Monday, July 30, 2018

Nvidia gearing up to unleash real-time ray tracing to the masses

In the last two months, Nvidia roped in several high profile, world class ray tracing experts (with mostly a CPU ray tracing background):

Matt Pharr

One of the authors of the Physically Based Rendering books (, some say it's the bible for Monte Carlo ray tracing). Before joining Nvidia, he was working at Google with Paul Debevec on Daydream VR, light fields and Seurat (, none of which took off in a big way for some reason.

Before Google, he worked at Intel on Larrabee, Intel's failed attempt at making a GPGPU for real-time ray tracing and rasterisation which could compete with Nvidia GPUs) and ISPC, a specialised compiler intended to extract maximum parallelism from the new Intel chips with AVX extensions. He described his time at Intel in great detail on his blog: (sounds like an awful company to work for).

Intel also bought Neoptica, Matt's startup, which was supposed to research new and interesting rendering techniques for hybrid CPU/GPU chip architectures like the PS3's Cell

Ingo Wald

Pioneering researcher in the field of real-time ray tracing from the Saarbr├╝cken computer graphics group in Germany, who later moved to Intel and the university of Utah to work on a very high performance CPU based ray tracing frameworks such as Embree (used in Corona Render and Cycles) and Ospray.
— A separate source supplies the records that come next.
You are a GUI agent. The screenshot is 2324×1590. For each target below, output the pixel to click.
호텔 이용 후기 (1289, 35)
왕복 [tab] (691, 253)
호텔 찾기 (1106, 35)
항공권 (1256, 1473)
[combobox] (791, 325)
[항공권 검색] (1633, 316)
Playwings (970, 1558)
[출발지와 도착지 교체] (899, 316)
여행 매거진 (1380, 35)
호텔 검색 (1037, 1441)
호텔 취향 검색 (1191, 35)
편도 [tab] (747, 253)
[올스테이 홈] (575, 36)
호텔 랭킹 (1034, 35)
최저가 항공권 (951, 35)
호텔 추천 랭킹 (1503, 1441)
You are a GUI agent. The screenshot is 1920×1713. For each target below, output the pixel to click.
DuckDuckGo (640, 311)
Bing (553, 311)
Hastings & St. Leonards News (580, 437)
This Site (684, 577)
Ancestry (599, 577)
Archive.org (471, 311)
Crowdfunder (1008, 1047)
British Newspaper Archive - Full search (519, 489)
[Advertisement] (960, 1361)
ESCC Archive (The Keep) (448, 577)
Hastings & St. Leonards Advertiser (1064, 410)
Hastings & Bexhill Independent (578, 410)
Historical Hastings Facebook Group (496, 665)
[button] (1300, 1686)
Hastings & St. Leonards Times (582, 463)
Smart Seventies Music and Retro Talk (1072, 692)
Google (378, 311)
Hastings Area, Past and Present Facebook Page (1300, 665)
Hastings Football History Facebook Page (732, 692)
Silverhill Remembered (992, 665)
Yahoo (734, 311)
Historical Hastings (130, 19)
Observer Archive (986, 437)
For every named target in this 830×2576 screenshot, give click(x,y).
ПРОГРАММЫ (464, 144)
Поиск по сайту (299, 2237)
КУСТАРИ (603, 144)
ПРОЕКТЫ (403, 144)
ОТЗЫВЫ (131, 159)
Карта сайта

His PhD thesis "Real-time ray tracing and interactive global illumination" from 2004, describes a real-time GI renderer running on a cluster of commodity PCs and hardware accelerated ray tracing (OpenRT) on a custom fixed function ray tracing chip (SaarCOR).

Ingo contributed a lot to the development of high quality ray tracing acceleration structures (built with the surface area heuristic).

Eric Haines

Main author of the famous Real-time Rendering blog, who worked until recently for Autodesk. He also used to maintain the Real-time Raytracing Realm and Ray Tracing News

What connects these people is that they all have a passion for real-time ray tracing running in their blood, so having them all united under one roof is bound to give fireworks.

With these recent hires and initiatives such as RTX (Nvidia's ray tracing API), it seems that Nvidia will be pushing real-time ray tracing into the mainstream really soon. I'm really excited to finally see it all come together. I'm pretty sure that ray tracing will very soon be everywhere and its quality and ease-of-use will soon displace rasterisation based technologies (it's also the reason why I started this blog exactly ten years ago).

Senior Real Time Ray Tracing Engineer
NVIDIA, Santa Clara, CA, US

Job description

Are you a real-time rendering engineer looking to work on real-time ray tracing to redefine the look of video games and professional graphics applications? Are you a ray tracing expert looking to transform real-time graphics as we lead the convergence with film? Do you feel at home in complex video game codebases built on the latest GPU hardware and GPU software APIs before anybody else gets to try them?

At NVIDIA we are developing the most forward-looking real-time rendering technology combining traditional graphics techniques with real-time ray tracing enabled by NVIDIA's RTX technology. We work at all levels of the stack, from the hardware and driver software, to the engine and application level code. This allows us to take on problems that others can only dream of solving at this point

We are looking for Real Time Rendering Software Engineers who are passionate about pushing the limits of what is possible with the best GPUs and who share our forward-looking vision of real-time rendering using real-time ray tracing.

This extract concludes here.